Extracted data:
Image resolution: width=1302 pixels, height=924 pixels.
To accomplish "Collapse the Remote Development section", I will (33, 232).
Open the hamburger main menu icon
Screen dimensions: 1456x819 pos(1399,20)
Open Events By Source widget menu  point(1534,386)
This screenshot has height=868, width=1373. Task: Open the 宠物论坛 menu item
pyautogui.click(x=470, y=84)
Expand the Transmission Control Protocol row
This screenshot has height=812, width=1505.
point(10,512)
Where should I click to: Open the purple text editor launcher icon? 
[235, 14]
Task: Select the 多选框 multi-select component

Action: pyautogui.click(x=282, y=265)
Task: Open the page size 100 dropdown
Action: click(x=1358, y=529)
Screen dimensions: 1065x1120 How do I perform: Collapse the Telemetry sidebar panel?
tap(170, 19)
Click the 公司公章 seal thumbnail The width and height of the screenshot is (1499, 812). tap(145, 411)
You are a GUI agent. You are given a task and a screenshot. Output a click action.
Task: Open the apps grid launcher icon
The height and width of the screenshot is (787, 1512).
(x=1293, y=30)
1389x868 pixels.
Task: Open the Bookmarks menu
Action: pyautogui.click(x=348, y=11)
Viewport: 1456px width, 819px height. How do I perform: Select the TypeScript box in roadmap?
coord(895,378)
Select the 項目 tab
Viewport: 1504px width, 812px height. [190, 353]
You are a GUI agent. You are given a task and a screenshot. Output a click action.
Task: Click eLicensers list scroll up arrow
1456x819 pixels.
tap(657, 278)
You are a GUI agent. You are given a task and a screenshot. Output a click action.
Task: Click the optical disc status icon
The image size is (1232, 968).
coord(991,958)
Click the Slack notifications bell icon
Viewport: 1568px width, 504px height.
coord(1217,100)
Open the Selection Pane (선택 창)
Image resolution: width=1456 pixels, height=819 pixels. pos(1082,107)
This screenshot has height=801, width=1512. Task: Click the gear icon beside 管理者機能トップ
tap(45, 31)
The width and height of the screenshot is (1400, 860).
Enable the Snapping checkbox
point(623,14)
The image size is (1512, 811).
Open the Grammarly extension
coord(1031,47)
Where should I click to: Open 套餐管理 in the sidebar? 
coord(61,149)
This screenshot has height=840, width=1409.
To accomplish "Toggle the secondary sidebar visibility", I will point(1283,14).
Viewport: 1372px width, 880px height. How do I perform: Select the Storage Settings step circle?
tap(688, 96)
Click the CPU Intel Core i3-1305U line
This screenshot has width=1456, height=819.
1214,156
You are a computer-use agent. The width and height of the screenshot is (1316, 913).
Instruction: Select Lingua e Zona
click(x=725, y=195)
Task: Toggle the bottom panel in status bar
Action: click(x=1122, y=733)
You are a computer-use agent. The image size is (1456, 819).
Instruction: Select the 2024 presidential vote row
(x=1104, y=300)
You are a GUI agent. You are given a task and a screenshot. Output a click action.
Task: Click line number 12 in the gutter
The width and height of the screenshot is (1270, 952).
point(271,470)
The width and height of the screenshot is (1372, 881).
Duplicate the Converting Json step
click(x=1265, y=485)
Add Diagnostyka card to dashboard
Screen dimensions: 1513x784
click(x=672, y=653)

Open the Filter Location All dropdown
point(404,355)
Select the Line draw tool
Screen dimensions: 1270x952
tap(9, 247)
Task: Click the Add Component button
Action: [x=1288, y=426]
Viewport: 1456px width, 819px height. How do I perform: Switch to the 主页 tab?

Your goal: Could you reproduce all of the entries exactly as they appear?

Exercise result:
Image resolution: width=1302 pixels, height=924 pixels.
To accomplish "Collapse the Remote Development section", I will (33, 232).
Open the hamburger main menu icon
Screen dimensions: 1456x819 pos(1399,20)
Open Events By Source widget menu  point(1534,386)
This screenshot has height=868, width=1373. Task: Open the 宠物论坛 menu item
pyautogui.click(x=470, y=84)
Expand the Transmission Control Protocol row
This screenshot has height=812, width=1505.
point(10,512)
Where should I click to: Open the purple text editor launcher icon? 
[235, 14]
Task: Select the 多选框 multi-select component

Action: pyautogui.click(x=282, y=265)
Task: Open the page size 100 dropdown
Action: click(x=1358, y=529)
Screen dimensions: 1065x1120 How do I perform: Collapse the Telemetry sidebar panel?
tap(170, 19)
Click the 公司公章 seal thumbnail The width and height of the screenshot is (1499, 812). tap(145, 411)
You are a GUI agent. You are given a task and a screenshot. Output a click action.
Task: Open the apps grid launcher icon
The height and width of the screenshot is (787, 1512).
(x=1293, y=30)
1389x868 pixels.
Task: Open the Bookmarks menu
Action: pyautogui.click(x=348, y=11)
Viewport: 1456px width, 819px height. How do I perform: Select the TypeScript box in roadmap?
coord(895,378)
Select the 項目 tab
Viewport: 1504px width, 812px height. [190, 353]
You are a GUI agent. You are given a task and a screenshot. Output a click action.
Task: Click eLicensers list scroll up arrow
1456x819 pixels.
tap(657, 278)
You are a GUI agent. You are given a task and a screenshot. Output a click action.
Task: Click the optical disc status icon
The image size is (1232, 968).
coord(991,958)
Click the Slack notifications bell icon
Viewport: 1568px width, 504px height.
coord(1217,100)
Open the Selection Pane (선택 창)
Image resolution: width=1456 pixels, height=819 pixels. pos(1082,107)
This screenshot has height=801, width=1512. Task: Click the gear icon beside 管理者機能トップ
tap(45, 31)
The width and height of the screenshot is (1400, 860).
Enable the Snapping checkbox
point(623,14)
The image size is (1512, 811).
Open the Grammarly extension
coord(1031,47)
Where should I click to: Open 套餐管理 in the sidebar? 
coord(61,149)
This screenshot has height=840, width=1409.
To accomplish "Toggle the secondary sidebar visibility", I will point(1283,14).
Viewport: 1372px width, 880px height. How do I perform: Select the Storage Settings step circle?
tap(688, 96)
Click the CPU Intel Core i3-1305U line
This screenshot has width=1456, height=819.
1214,156
You are a computer-use agent. The width and height of the screenshot is (1316, 913).
Instruction: Select Lingua e Zona
click(x=725, y=195)
Task: Toggle the bottom panel in status bar
Action: click(x=1122, y=733)
You are a computer-use agent. The image size is (1456, 819).
Instruction: Select the 2024 presidential vote row
(x=1104, y=300)
You are a GUI agent. You are given a task and a screenshot. Output a click action.
Task: Click line number 12 in the gutter
The width and height of the screenshot is (1270, 952).
point(271,470)
The width and height of the screenshot is (1372, 881).
Duplicate the Converting Json step
click(x=1265, y=485)
Add Diagnostyka card to dashboard
Screen dimensions: 1513x784
click(x=672, y=653)

Open the Filter Location All dropdown
point(404,355)
Select the Line draw tool
Screen dimensions: 1270x952
tap(9, 247)
Task: Click the Add Component button
Action: [x=1288, y=426]
Viewport: 1456px width, 819px height. How do I perform: Switch to the 主页 tab?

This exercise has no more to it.